This is very elegant, and I like it. Your 70% divided into 17 divisions is 70/17 = approx. 4% withdrawal of your total equity. Of course, the 70% would need to remain in bonds or have a return that is at least the level of inflation so that the real value of your divisions of the 70% are not reduced over time owing to inflation.

However 17 years - with your expected high chance of much of another 17 years on top of that after - is a really enormous amount of time to have cut off, with so much of your equity off (70%) prevented from compounding over so many years. That is a tremendous opportunity cost.

I would recommend to allow the intrinsic value to grow at higher compounding rate, ignoring the stock quotations, and take out 4%.

This can be done, for example, by purchasing an international diversified high dividend low cost ETF, and just take the dividend and completely ignore the capital.

You can then extract at the same initial amount of cash (even slightly higher at 5%) but the amount you are extracting will grow over time at a higher real rate than the bonds.

I would recommend VYMI which his Vanguard ETF which fits by description "international diversified high dividend low cost ETF". Put 100% of your equity there, and just take the dividend and do nothing else. You would not even need to ever visit your brokerage account.
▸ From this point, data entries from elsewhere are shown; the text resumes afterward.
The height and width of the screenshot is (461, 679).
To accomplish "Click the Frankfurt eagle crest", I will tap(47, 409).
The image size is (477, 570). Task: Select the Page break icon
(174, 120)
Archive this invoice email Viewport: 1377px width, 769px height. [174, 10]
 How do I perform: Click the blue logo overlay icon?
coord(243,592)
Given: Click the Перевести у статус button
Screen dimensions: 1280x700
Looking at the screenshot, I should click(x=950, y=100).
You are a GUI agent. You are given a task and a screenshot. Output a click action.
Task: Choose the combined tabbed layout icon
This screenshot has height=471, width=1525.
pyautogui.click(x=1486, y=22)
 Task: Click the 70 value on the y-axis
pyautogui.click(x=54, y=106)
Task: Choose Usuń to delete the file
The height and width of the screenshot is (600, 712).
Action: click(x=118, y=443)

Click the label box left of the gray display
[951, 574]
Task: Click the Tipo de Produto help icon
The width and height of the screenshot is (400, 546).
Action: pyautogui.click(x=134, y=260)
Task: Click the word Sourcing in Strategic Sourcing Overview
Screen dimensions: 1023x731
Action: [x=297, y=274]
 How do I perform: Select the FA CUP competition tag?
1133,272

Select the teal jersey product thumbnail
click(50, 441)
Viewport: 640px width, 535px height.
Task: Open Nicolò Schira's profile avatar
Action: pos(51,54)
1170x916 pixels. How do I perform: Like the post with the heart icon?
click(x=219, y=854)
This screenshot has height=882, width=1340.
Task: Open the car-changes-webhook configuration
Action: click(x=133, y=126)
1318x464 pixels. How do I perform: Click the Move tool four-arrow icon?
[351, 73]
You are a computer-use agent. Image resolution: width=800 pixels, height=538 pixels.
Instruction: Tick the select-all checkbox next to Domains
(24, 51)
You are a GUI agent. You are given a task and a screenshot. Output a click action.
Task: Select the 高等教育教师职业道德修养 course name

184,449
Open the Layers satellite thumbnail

Your starting dividend is about 5% of your equity - higher than your starting amount, and this will increase at a higher rate than inflation over time. You can completely ignore the stock price, as the dividend will be far more stable than you would think.

During the 1930s Great Depression, the real (CPI adjusted) dividends of US stocks did not change much.

There is a bit of variation in the dividend from one quarter to the next, but over a whole year it should remain fairly fixed.

The alternative is to buy RSP (equal weight US stocks) and extract at a fixed rate of 4% year after year, which is certain (over your 20+ years) to be lower than the rate of value increase. The fixed 4% income from RSP will be less stable than the VYMI dividend strategy, but it would likely generate a little more value over time so your initial 4% cash amount would rise at a faster rate than the VYMI dividend.

Both strategies would be better than having 70% locked away for so long in bonds though.